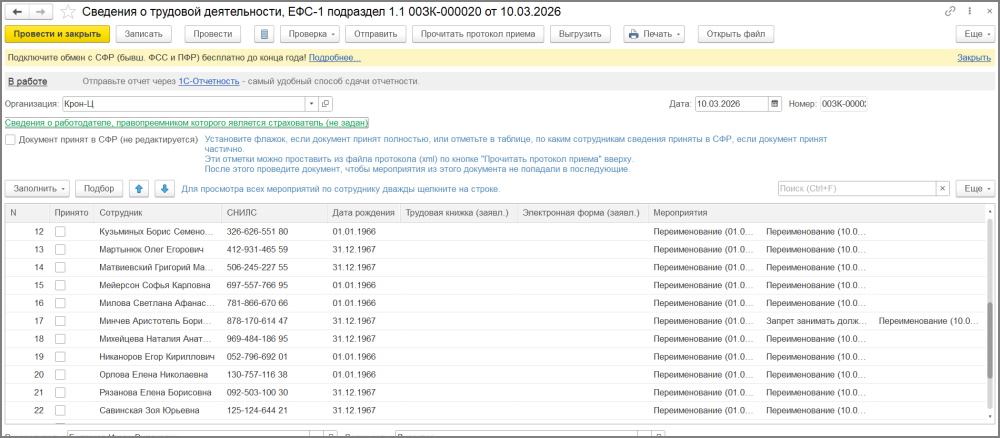The image size is (1000, 438).
Task: Open the 1С-Отчетность link
Action: [208, 81]
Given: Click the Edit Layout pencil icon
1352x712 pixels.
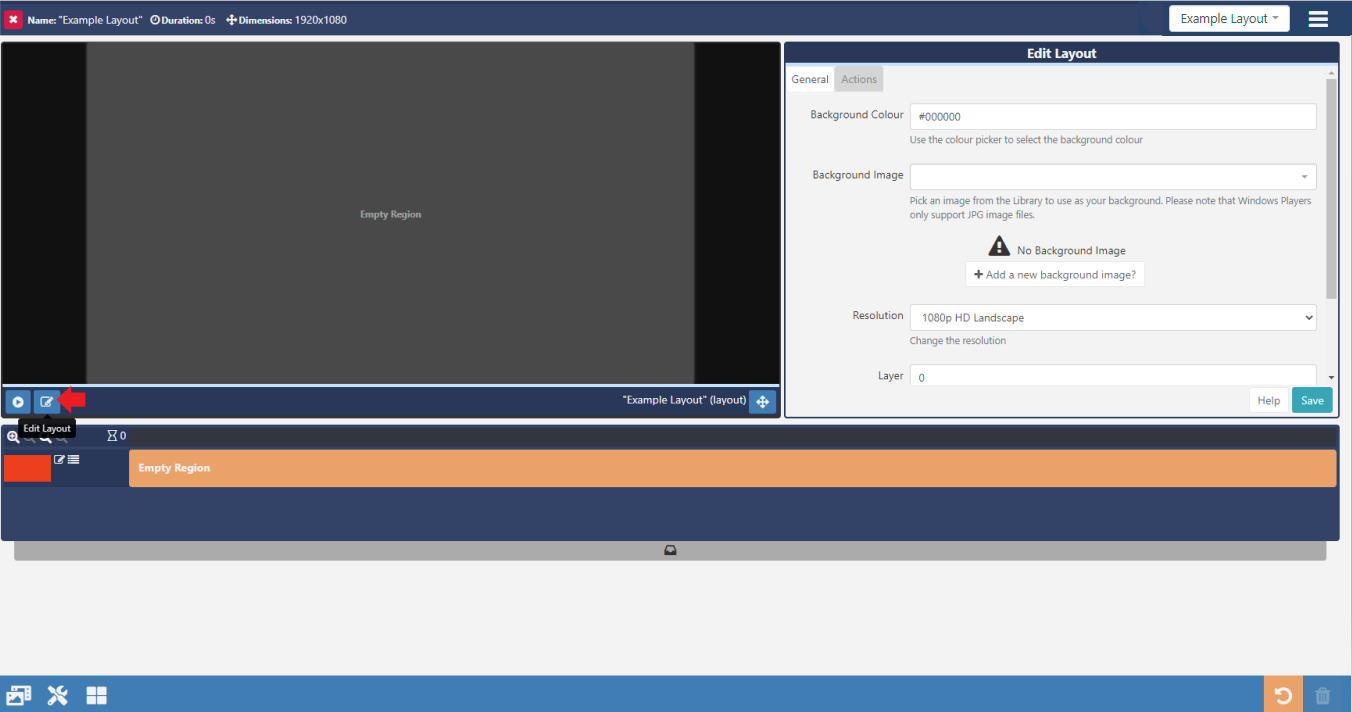Looking at the screenshot, I should pyautogui.click(x=46, y=401).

========

Restate word for word each line from the one containing "Given: Click the Edit Layout pencil icon" through the end of the material, pictures excluded.

Given: Click the Edit Layout pencil icon
1352x712 pixels.
Looking at the screenshot, I should pyautogui.click(x=46, y=401).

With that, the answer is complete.